December 9, 2016
By Alex Keown, BioSpace.com Breaking News Staff
WALTHAM, Mass. – Abbott Labs no longer wants any part of diagnostic-testing company Alere .
Alere is facing issues that caused Jen Wieczner to call it “the new Theranos” in a Forbes article. Wieczner compared Alere to the troubled California-based startup helmed by Elizabeth Holmes that is also facing a mountain of scrutiny and legal troubles.
Earlier this week the Illinois-based company filed a complaint to abort its $5.8 billion bid to acquire Alere. In the complaint, Abbott said Alere “has suffered a series of damaging business developments” and is no longer the company that it sought to acquire. Specifically, Abbott cited billing incidents that caused Alere’s diabetes unit, Arriva Medical, to be removed from Medicare. Abbott also raised concerns over the recall of a product, the delay in filing its form 10-K with the U.S. Securities and Exchange Commission and investigations into its business practices by the U.S. government.
“These numerous negative developments are unprecedented and are not isolated incidents brought on by chance. We have attempted to secure details and information to assess these issues for months, and Alere has blocked every attempt. This damage to Alere’s business can only be the result of a systemic failure of internal controls, which combined with the lack of transparency, led us to filing this complaint,” Scott Stoffel, Abbott ’s divisional vice president of external communications, said in a statement.
Abbott’s filing this week is not the first time that company has publicly had reservations about acquiring Alere. At the end of October, Abbott filed a breach of contract lawsuit against Alere regarding documentation the company said has been withheld ahead of the merger. In an SEC filing, Alere alluded to legal action the company was taking against Abbott over the deal, including an August claim that Abbott was failing to comply with its obligations set forth in the merger agreement related to antitrust approvals.
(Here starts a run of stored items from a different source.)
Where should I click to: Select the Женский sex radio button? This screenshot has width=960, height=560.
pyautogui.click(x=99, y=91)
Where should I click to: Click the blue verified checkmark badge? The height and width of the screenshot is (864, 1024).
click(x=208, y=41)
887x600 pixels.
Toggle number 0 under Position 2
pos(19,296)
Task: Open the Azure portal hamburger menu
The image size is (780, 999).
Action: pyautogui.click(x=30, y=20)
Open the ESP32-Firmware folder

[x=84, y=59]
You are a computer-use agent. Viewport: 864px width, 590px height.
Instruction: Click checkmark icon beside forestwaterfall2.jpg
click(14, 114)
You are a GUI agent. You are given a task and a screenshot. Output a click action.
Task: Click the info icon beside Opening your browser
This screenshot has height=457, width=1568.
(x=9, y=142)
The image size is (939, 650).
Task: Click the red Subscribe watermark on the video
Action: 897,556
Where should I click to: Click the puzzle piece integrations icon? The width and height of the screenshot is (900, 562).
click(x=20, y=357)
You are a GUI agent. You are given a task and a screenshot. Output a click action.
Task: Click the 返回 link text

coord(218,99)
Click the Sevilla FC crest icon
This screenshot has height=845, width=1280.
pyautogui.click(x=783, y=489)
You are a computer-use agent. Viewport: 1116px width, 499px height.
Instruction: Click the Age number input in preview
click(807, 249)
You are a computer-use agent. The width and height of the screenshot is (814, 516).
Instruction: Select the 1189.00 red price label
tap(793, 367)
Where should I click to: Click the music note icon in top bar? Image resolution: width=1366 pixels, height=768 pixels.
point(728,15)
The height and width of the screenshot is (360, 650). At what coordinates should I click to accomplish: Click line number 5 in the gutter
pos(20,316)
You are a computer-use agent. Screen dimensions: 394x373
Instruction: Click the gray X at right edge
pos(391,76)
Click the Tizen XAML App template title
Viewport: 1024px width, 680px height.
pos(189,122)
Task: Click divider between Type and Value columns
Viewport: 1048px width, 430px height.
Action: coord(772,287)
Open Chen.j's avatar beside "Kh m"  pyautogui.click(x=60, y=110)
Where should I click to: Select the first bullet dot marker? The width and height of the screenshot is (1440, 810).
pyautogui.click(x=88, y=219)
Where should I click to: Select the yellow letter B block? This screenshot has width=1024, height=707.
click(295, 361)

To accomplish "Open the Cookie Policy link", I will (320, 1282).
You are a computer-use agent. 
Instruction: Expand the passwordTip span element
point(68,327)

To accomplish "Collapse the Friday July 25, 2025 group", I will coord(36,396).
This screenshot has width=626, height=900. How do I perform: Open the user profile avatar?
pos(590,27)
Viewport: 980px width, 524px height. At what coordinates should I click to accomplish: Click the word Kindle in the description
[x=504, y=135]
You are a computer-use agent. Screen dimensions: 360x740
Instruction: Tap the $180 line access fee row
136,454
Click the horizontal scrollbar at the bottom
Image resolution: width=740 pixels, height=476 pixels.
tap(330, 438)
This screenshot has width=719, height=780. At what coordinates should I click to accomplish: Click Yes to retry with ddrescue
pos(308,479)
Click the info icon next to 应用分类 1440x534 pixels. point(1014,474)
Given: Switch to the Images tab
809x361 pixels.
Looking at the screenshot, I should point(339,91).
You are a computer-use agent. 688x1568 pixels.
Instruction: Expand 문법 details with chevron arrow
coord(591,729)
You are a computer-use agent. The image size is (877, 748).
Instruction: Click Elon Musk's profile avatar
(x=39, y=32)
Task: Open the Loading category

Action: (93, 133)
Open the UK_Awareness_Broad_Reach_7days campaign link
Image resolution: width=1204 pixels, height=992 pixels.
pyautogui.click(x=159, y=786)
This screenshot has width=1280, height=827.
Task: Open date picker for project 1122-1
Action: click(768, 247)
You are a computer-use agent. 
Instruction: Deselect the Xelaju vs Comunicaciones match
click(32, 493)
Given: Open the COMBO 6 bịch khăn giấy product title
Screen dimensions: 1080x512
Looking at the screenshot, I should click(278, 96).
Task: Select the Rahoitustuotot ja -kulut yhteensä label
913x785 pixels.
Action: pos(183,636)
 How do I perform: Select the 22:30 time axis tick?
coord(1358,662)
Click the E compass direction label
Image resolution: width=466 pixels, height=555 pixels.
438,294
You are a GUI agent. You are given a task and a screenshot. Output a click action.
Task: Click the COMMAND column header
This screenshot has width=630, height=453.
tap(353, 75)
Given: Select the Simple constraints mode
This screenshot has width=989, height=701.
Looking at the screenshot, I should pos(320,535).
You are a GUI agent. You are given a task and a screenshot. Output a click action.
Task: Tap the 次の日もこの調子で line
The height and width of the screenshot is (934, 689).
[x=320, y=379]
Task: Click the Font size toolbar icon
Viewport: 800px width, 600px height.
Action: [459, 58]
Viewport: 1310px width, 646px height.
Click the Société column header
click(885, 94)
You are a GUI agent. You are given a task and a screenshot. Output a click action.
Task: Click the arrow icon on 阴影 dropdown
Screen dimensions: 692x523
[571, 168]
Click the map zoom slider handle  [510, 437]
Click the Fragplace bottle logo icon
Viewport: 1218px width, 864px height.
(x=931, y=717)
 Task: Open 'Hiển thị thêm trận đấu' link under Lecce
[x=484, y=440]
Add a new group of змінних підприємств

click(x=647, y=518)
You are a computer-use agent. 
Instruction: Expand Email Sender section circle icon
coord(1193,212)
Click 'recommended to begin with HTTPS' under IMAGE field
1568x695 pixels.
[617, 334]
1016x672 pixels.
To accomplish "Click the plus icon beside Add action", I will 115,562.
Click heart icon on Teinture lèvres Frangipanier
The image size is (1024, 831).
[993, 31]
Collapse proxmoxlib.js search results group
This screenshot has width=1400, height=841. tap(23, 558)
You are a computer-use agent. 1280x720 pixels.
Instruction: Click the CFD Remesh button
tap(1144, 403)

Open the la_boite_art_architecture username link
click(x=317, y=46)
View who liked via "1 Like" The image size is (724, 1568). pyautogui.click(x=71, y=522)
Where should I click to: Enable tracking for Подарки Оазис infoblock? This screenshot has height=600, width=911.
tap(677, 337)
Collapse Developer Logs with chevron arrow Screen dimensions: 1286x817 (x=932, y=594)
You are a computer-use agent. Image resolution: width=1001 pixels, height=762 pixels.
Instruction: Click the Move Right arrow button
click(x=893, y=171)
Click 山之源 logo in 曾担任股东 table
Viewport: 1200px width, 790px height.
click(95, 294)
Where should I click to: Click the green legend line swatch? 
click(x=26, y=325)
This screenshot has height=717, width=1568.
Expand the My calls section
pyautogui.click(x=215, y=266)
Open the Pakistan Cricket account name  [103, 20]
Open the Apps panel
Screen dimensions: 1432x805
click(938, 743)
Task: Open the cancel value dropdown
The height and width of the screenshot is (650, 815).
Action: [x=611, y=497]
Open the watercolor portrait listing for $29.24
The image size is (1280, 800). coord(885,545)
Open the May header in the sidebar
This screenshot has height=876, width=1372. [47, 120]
Abbott’s latest filing caused shares of Alere to drop more than three points. The stock fell from $39.70 per share to $36.75 per share. The stock has climbed back up a little bit to trade at $37.14 per share this morning.
On Thursday Alere representatives said Abbott’s latest lawsuit is without merit and said none of the issues Abbott has raised “provides it with any grounds to avoid closing the merger.”
“Alere has fully complied with its contractual obligations under the merger agreement and is highly confident that the merger will be completed in accordance with the terms set forth in the merger agreement. Alere will take all actions necessary to protect its shareholders and to compel Abbott to complete the transaction in accordance with its terms,” the company said in a statement.
In February, Abbott struck the deal with Alere with Alere to allow the company to “provide new, flexible, cost-effective, high-quality products to help health systems meet growing demand in both in-patient and out-patient settings.” At the time the company said Alere’s portfolio of products will provide the company entry into new outlets, including doctors’ offices, clinics, pharmacies and at-home testing. Abbott said its combination with Alere will offer the broadest point of care menu of infectious disease, molecular, cardiometabolic and toxicology testing, expanding Abbott’s platforms to include benchtop and rapid strip tests.
Since that deal was struck though, Abbott has been looking for ways to get out of the deal, especially since Abbott agreed to buy agreed to buy St. Jude Medical for about $25 billion, another medical device maker.